> Task requirements:
Reproduce every item below verbatim, preserving each character and line break.
* START Data entries *
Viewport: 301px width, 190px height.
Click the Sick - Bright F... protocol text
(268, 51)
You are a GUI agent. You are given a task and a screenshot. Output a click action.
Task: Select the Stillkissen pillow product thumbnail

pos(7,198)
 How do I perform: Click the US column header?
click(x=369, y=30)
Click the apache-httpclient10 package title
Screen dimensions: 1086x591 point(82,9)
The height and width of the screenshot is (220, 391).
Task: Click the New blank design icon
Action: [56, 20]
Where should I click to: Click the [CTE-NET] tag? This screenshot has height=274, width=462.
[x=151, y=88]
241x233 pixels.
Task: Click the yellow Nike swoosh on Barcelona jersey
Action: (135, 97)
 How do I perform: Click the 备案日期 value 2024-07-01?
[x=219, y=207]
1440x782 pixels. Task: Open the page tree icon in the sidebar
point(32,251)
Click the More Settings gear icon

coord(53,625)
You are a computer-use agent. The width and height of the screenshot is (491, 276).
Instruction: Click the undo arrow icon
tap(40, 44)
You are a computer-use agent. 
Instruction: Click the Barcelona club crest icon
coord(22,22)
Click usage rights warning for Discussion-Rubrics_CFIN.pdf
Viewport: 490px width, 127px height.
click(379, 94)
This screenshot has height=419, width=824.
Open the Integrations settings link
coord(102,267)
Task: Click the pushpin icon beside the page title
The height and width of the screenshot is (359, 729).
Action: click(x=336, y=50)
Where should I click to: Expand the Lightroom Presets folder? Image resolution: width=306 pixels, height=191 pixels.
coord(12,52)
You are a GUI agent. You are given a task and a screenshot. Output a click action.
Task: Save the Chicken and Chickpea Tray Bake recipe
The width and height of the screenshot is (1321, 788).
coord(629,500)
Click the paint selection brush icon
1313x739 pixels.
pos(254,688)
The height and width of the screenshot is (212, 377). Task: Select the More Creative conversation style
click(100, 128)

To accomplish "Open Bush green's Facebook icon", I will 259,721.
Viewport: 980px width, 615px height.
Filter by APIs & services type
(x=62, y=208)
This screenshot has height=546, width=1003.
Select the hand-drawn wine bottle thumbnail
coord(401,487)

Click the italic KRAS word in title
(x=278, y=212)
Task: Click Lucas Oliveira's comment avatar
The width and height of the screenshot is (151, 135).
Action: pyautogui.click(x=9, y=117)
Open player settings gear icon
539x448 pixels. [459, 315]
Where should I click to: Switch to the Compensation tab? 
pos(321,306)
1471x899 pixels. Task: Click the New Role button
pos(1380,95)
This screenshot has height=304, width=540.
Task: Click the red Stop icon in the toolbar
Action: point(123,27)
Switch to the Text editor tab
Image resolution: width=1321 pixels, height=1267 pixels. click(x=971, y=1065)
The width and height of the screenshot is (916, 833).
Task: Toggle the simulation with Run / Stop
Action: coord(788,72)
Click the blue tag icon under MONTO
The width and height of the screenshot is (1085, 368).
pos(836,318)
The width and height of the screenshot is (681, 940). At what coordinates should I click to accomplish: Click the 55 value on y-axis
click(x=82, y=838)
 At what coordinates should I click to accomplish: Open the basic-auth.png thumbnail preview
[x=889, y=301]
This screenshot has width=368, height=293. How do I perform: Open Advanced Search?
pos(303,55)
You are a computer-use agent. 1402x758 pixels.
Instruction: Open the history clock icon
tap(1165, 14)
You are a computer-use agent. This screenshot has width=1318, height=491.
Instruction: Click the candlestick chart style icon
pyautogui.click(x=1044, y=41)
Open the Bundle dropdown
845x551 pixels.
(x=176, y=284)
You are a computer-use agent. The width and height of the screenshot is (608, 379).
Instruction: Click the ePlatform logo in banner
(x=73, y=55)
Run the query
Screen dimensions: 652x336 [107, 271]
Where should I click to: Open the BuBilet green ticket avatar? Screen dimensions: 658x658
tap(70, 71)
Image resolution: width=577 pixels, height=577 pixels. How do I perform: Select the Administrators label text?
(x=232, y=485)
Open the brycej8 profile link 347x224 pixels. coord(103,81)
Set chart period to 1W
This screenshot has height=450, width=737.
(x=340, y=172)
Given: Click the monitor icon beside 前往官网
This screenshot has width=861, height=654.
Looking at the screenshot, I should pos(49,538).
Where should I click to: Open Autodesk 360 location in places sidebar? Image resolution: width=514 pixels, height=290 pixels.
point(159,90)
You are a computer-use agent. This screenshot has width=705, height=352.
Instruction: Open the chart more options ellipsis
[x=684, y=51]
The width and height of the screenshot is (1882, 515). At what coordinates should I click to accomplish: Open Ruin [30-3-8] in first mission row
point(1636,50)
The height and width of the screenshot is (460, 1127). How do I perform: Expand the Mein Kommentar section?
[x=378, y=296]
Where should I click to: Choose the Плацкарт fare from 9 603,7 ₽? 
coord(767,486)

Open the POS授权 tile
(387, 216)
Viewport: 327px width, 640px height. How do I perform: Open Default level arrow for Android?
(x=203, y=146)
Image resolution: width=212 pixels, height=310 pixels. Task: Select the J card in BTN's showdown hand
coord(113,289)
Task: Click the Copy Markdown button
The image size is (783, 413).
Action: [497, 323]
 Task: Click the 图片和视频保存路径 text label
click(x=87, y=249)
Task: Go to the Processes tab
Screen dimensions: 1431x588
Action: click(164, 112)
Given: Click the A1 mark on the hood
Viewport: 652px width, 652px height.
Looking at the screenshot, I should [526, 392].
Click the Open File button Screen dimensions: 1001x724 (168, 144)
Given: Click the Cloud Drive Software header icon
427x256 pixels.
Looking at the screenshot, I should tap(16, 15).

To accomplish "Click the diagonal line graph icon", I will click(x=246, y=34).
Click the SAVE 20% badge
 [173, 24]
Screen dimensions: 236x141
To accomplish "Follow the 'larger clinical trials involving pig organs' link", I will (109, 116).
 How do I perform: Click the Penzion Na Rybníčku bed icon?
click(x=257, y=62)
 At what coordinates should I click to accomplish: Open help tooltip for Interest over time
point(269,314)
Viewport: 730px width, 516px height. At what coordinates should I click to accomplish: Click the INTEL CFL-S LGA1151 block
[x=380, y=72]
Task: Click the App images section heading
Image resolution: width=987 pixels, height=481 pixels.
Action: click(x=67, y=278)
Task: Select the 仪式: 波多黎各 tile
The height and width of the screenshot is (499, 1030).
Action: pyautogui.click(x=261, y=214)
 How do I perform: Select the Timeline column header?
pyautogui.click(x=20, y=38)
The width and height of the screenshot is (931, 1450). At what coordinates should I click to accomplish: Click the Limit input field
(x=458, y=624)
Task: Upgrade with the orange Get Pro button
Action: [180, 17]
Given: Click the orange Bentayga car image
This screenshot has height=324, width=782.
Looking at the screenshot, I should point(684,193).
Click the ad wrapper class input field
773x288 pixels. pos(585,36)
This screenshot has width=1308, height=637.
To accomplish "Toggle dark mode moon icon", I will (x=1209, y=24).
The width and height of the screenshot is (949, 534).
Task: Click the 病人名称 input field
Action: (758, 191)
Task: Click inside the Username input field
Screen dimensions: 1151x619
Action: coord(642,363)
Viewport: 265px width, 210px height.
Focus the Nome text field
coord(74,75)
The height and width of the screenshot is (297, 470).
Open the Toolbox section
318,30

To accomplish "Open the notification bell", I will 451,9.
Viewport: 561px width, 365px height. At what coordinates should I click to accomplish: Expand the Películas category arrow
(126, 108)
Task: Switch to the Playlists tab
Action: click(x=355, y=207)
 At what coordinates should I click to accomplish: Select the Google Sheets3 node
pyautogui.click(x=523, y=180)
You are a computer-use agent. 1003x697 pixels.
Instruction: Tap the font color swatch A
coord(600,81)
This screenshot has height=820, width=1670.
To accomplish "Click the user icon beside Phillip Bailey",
* END Data entries *
> Answer to this exercise:
Viewport: 301px width, 190px height.
Click the Sick - Bright F... protocol text
(268, 51)
You are a GUI agent. You are given a task and a screenshot. Output a click action.
Task: Select the Stillkissen pillow product thumbnail

pos(7,198)
 How do I perform: Click the US column header?
click(x=369, y=30)
Click the apache-httpclient10 package title
Screen dimensions: 1086x591 point(82,9)
The height and width of the screenshot is (220, 391).
Task: Click the New blank design icon
Action: [56, 20]
Where should I click to: Click the [CTE-NET] tag? This screenshot has height=274, width=462.
[x=151, y=88]
241x233 pixels.
Task: Click the yellow Nike swoosh on Barcelona jersey
Action: (135, 97)
 How do I perform: Click the 备案日期 value 2024-07-01?
[x=219, y=207]
1440x782 pixels. Task: Open the page tree icon in the sidebar
point(32,251)
Click the More Settings gear icon

coord(53,625)
You are a computer-use agent. The width and height of the screenshot is (491, 276).
Instruction: Click the undo arrow icon
tap(40, 44)
You are a computer-use agent. 
Instruction: Click the Barcelona club crest icon
coord(22,22)
Click usage rights warning for Discussion-Rubrics_CFIN.pdf
Viewport: 490px width, 127px height.
click(379, 94)
This screenshot has height=419, width=824.
Open the Integrations settings link
coord(102,267)
Task: Click the pushpin icon beside the page title
The height and width of the screenshot is (359, 729).
Action: click(x=336, y=50)
Where should I click to: Expand the Lightroom Presets folder? Image resolution: width=306 pixels, height=191 pixels.
coord(12,52)
You are a GUI agent. You are given a task and a screenshot. Output a click action.
Task: Save the Chicken and Chickpea Tray Bake recipe
The width and height of the screenshot is (1321, 788).
coord(629,500)
Click the paint selection brush icon
1313x739 pixels.
pos(254,688)
The height and width of the screenshot is (212, 377). Task: Select the More Creative conversation style
click(100, 128)

To accomplish "Open Bush green's Facebook icon", I will 259,721.
Viewport: 980px width, 615px height.
Filter by APIs & services type
(x=62, y=208)
This screenshot has height=546, width=1003.
Select the hand-drawn wine bottle thumbnail
coord(401,487)

Click the italic KRAS word in title
(x=278, y=212)
Task: Click Lucas Oliveira's comment avatar
The width and height of the screenshot is (151, 135).
Action: pyautogui.click(x=9, y=117)
Open player settings gear icon
539x448 pixels. [459, 315]
Where should I click to: Switch to the Compensation tab? 
pos(321,306)
1471x899 pixels. Task: Click the New Role button
pos(1380,95)
This screenshot has height=304, width=540.
Task: Click the red Stop icon in the toolbar
Action: point(123,27)
Switch to the Text editor tab
Image resolution: width=1321 pixels, height=1267 pixels. click(x=971, y=1065)
The width and height of the screenshot is (916, 833).
Task: Toggle the simulation with Run / Stop
Action: coord(788,72)
Click the blue tag icon under MONTO
The width and height of the screenshot is (1085, 368).
pos(836,318)
The width and height of the screenshot is (681, 940). At what coordinates should I click to accomplish: Click the 55 value on y-axis
click(x=82, y=838)
 At what coordinates should I click to accomplish: Open the basic-auth.png thumbnail preview
[x=889, y=301]
This screenshot has width=368, height=293. How do I perform: Open Advanced Search?
pos(303,55)
You are a computer-use agent. 1402x758 pixels.
Instruction: Open the history clock icon
tap(1165, 14)
You are a computer-use agent. This screenshot has width=1318, height=491.
Instruction: Click the candlestick chart style icon
pyautogui.click(x=1044, y=41)
Open the Bundle dropdown
845x551 pixels.
(x=176, y=284)
You are a computer-use agent. The width and height of the screenshot is (608, 379).
Instruction: Click the ePlatform logo in banner
(x=73, y=55)
Run the query
Screen dimensions: 652x336 [107, 271]
Where should I click to: Open the BuBilet green ticket avatar? Screen dimensions: 658x658
tap(70, 71)
Image resolution: width=577 pixels, height=577 pixels. How do I perform: Select the Administrators label text?
(x=232, y=485)
Open the brycej8 profile link 347x224 pixels. coord(103,81)
Set chart period to 1W
This screenshot has height=450, width=737.
(x=340, y=172)
Given: Click the monitor icon beside 前往官网
This screenshot has width=861, height=654.
Looking at the screenshot, I should pos(49,538).
Where should I click to: Open Autodesk 360 location in places sidebar? Image resolution: width=514 pixels, height=290 pixels.
point(159,90)
You are a computer-use agent. This screenshot has width=705, height=352.
Instruction: Open the chart more options ellipsis
[x=684, y=51]
The width and height of the screenshot is (1882, 515). At what coordinates should I click to accomplish: Open Ruin [30-3-8] in first mission row
point(1636,50)
The height and width of the screenshot is (460, 1127). How do I perform: Expand the Mein Kommentar section?
[x=378, y=296]
Where should I click to: Choose the Плацкарт fare from 9 603,7 ₽? 
coord(767,486)

Open the POS授权 tile
(387, 216)
Viewport: 327px width, 640px height. How do I perform: Open Default level arrow for Android?
(x=203, y=146)
Image resolution: width=212 pixels, height=310 pixels. Task: Select the J card in BTN's showdown hand
coord(113,289)
Task: Click the Copy Markdown button
The image size is (783, 413).
Action: [497, 323]
 Task: Click the 图片和视频保存路径 text label
click(x=87, y=249)
Task: Go to the Processes tab
Screen dimensions: 1431x588
Action: click(164, 112)
Given: Click the A1 mark on the hood
Viewport: 652px width, 652px height.
Looking at the screenshot, I should [526, 392].
Click the Open File button Screen dimensions: 1001x724 (168, 144)
Given: Click the Cloud Drive Software header icon
427x256 pixels.
Looking at the screenshot, I should tap(16, 15).

To accomplish "Click the diagonal line graph icon", I will click(x=246, y=34).
Click the SAVE 20% badge
 [173, 24]
Screen dimensions: 236x141
To accomplish "Follow the 'larger clinical trials involving pig organs' link", I will (109, 116).
 How do I perform: Click the Penzion Na Rybníčku bed icon?
click(x=257, y=62)
 At what coordinates should I click to accomplish: Open help tooltip for Interest over time
point(269,314)
Viewport: 730px width, 516px height. At what coordinates should I click to accomplish: Click the INTEL CFL-S LGA1151 block
[x=380, y=72]
Task: Click the App images section heading
Image resolution: width=987 pixels, height=481 pixels.
Action: click(x=67, y=278)
Task: Select the 仪式: 波多黎各 tile
The height and width of the screenshot is (499, 1030).
Action: pyautogui.click(x=261, y=214)
 How do I perform: Select the Timeline column header?
pyautogui.click(x=20, y=38)
The width and height of the screenshot is (931, 1450). At what coordinates should I click to accomplish: Click the Limit input field
(x=458, y=624)
Task: Upgrade with the orange Get Pro button
Action: [180, 17]
Given: Click the orange Bentayga car image
This screenshot has height=324, width=782.
Looking at the screenshot, I should point(684,193).
Click the ad wrapper class input field
773x288 pixels. pos(585,36)
This screenshot has width=1308, height=637.
To accomplish "Toggle dark mode moon icon", I will (x=1209, y=24).
The width and height of the screenshot is (949, 534).
Task: Click the 病人名称 input field
Action: (758, 191)
Task: Click inside the Username input field
Screen dimensions: 1151x619
Action: coord(642,363)
Viewport: 265px width, 210px height.
Focus the Nome text field
coord(74,75)
The height and width of the screenshot is (297, 470).
Open the Toolbox section
318,30

To accomplish "Open the notification bell", I will 451,9.
Viewport: 561px width, 365px height. At what coordinates should I click to accomplish: Expand the Películas category arrow
(126, 108)
Task: Switch to the Playlists tab
Action: click(x=355, y=207)
 At what coordinates should I click to accomplish: Select the Google Sheets3 node
pyautogui.click(x=523, y=180)
You are a computer-use agent. 1003x697 pixels.
Instruction: Tap the font color swatch A
coord(600,81)
This screenshot has height=820, width=1670.
To accomplish "Click the user icon beside Phillip Bailey",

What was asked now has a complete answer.